Some incomplete thoughts on post-apocalyptic worldbuilding

Just a few thoughts that combine from reading a couple recently published postapocalyptic trade books and some of the submissions I’ve been going through recently. This isn’t by any means a comprehensive list of things to think about—just a few things that struck me as a pattern in (some) recent reads (and something I notice when it’s done well).

I guess everything I want to say actually falls under the old (and very useful) “show, don’t tell.” And really, one doesn’t even have to apply to postapocalyptic writing, but it’s in a postapocalyptic book that I saw this problem, so here you go.

Courtesy Wikimedia Commons
  • If you include newspaper clippings/stories as metatext to support the main narrative, make sure that it actually sounds like a news clipping. Use inverted pyramid structure, starting with the most important details and filling in backstory and history only once important details have been included.

One of my first publishing-related jobs in college was as a newspaper reporter, and the end of my stories—even my feature stories—often got chopped off for space. This is a particular form of writing that means your lede has to be an actual lede, not an introductory sentence, and you don’t include common-knowledge information (stuff all the characters would know because they live in that world) as an infodump in the second paragraph.

  • Less is more in post-apocalyptic worldbuilding.

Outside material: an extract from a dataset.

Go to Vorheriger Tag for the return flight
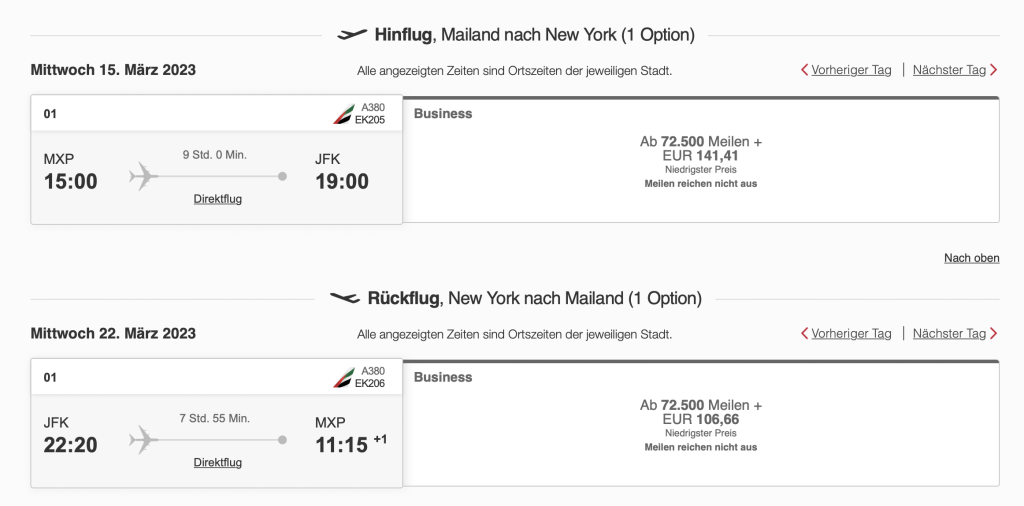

We usually don’t need to know every detail of the apocalypse in the first chapter, or even by the end of the book. In fact, it usually just slows down the reading and even occasionally turns off a reader to be reminded in every sentence just how bad the world is because of global warming’s effect a hundred years ago or because we ran out of fossil fuels or because a great plague hit the world three hundred years ago. These things are common knowledge to the characters—or perhaps they’re lost knowledge for the character, depending on how long ago the apocalypse happened and how much technology/media had broken down in the years since.

But generally letting the reader know exactly what happened within the first chapter or two turns into an infodump or an as-you-know-Bob. Actually, what you want to do is revealed in that last link—I didn’t know there was a name for it! Incluing, at least according to Wikipedia (which is of course so reliable, but let’s go with it for now unless someone knows of a more technical term), is what you really want to do:

  • Reel out worldbuilding details little by little, cluing the reader in to worldbuilding details as they need the information (or slightly before, so as not to be jarring).

The best incluing example, the one I always go back to, is the first page or so of The Golden Compass, in which Lyra is talking to her daemon as they spy on a conversation in another room. We have no idea what a daemon is, even the basic concept of what one looks like, within the first page—that’s something Philip Pullman spools out to us little by little, creating a mystery, through small, specific details, that hooks us enough to make us want to know more.

These ideas are pretty basic, but so important in a good postapocalyptic tale, in my opinion. The only exceptions I can think of to not letting the reader know the cause of the apocalypse: zombie post-apocalypses, such as Carrie Ryan’s The Forest of Hands and Teeth (we know the cause of the apocalypse was zombies, because they’re everywhere; though we might not know the cause of zombies, we know the cause of the breakdown of society) and stories in which the apocalypse is currently happening, such as The Carbon Diaries (we see the breakdown of society through the main character’s eyes)—though in either case infodumps still won’t be appreciated.

But in general for most post-apocalyptic tales, I argue that less is more when it comes to revealing the cause of society’s death and allowing it to be a mystery that the reader discovers along the journey. Sometimes that journey will be figuring out why their current society is a dystopia, and hence figuring out the cause of the apocalypse that triggered this new society, but post-apocalyptic and dystopia aren’t synonymous, so sometimes it’ll simply be common knowledge that Earth that Was died in some way so we had to set out for the stars, or that in the characters’ great-grandparents’ generation a great plague swept the earth, or that global warming caused the world to become so flooded that people live on boats, fight over what little earth there is available on those boats, and evolve to grow gills and webbed feet.

Okay, Waterworld isn’t exactly the best example, but you could do worse for a short sweet example of how to worldbuild an apocalyptic backstory . . .

2 thoughts on “Some incomplete thoughts on post-apocalyptic worldbuilding

  1. it’s a challenge to the writer – enough info so the reader isn’t completely lost for long, but not so much you lose the story. Readers are much brighter and better at stringing clues together than writers realise – especially new writers. Nice post, and something for all world builders to pay attention to.

  2. Nice explanation, Stacy. It is tempting to describe everything we “see” in our world to the reader right up front. But no matter what the setting, it is the story the counts.